Another father shared, “He’s taught me patience and he’s given me an appreciation for things I never would have had. The thrill he gave me when he learned to zip his coat.” One mother told me how much she hated it when people said “I’m sorry” in response to her telling them that her daughter has autism. She followed that with, “I’m sorry for the people who don’t know her.”
Another mother shared, “How am I going to live the next 60 years in this dark place? And then we met these amazing people and this amazing community that we never would have known. We thought we were alone until we realized we weren’t.” One father of two sons with autism put it more bluntly: “I would be a total douchebag if not for these boys.”
Physician’s Learning and Growth
That brings us to me. What did I, the physician, learn about being okay? My career as a developmental pediatrician started with founding a diagnostic, treatment, and research program for children with autism back in the 90s, when autism wasn’t as well known, partly because it wasn’t being diagnosed as often. That’s a whole different talk. The timing coincided with several controversies, including whether or not vaccines caused autism.
While I was familiar with the data that demonstrated that vaccines did not, in fact, cause autism, many of the families I worked with were convinced that their child’s autism was the result of vaccines.
There were also a number of alternative treatments being suggested for children with autism. Some things that were relatively harmless, like special diets and vitamins, and other things which were a little bit more dangerous, like chelation therapy. Again, I had data and personal experience with many patients that these interventions were not effective.
But families still were insistent on pursuing them because they had to know that they had tried everything. In both cases, I learned that it was okay to disagree with families on these topics and that we could still work together despite our disagreements. It wasn’t my job to convince them who was right and who was wrong. It was my job to be their partner on their journey with their child.
Leading Through Challenges
More recently, as chief of staff at Cincinnati Children’s Hospital, I led our operational response to COVID. I was terrified in those early days, but I used lessons from patients and families: how to listen, communicate clearly, be patient, build trust, and to expect it to be okay. And it was. I often think about this quote from Paul Kalanithi’s amazing book, “When Breath Becomes Air“: “It is not the physician’s duty to stave off death or return patients to their old selves, but to take into our arms a patient and family whose lives have disintegrated, and to work until they can stand back up and face and make sense of their own existence.”
Seeing and being part of families standing back up and making sense of their own existence and finding hope and joy after being in a dark place has been a never-ending gift in my career. Without question, I’m a different and I hope better person as a result of working with individuals with disabilities and their families. I’ve learned patience, communication, leadership skills, and to see the value in all human beings, including those who look, behave, or talk differently.

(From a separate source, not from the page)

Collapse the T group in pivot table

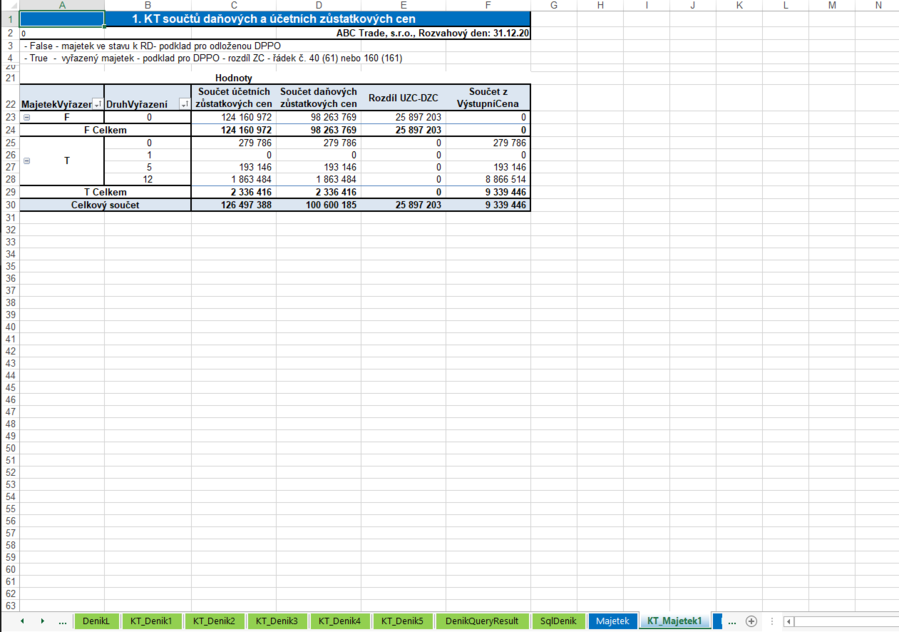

Conclusion: It’s Going to be Okay
I had no idea, years ago, when that grandfather asked me how I could be so calm, that my answer that I knew things would be okay could actually be correct. The thousands of patients and families have taught me that they are more than okay. They haven’t taught me how important it is to believe and to expect it to be okay. To have a thick skin and build a village. If families can be thrown this enormous life curveball and move from a place of disintegration to standing back up and finding hope and joy and be better for it, I’m certain that we can all handle the sure enough curveballs that life will throw at us. And we can be okay.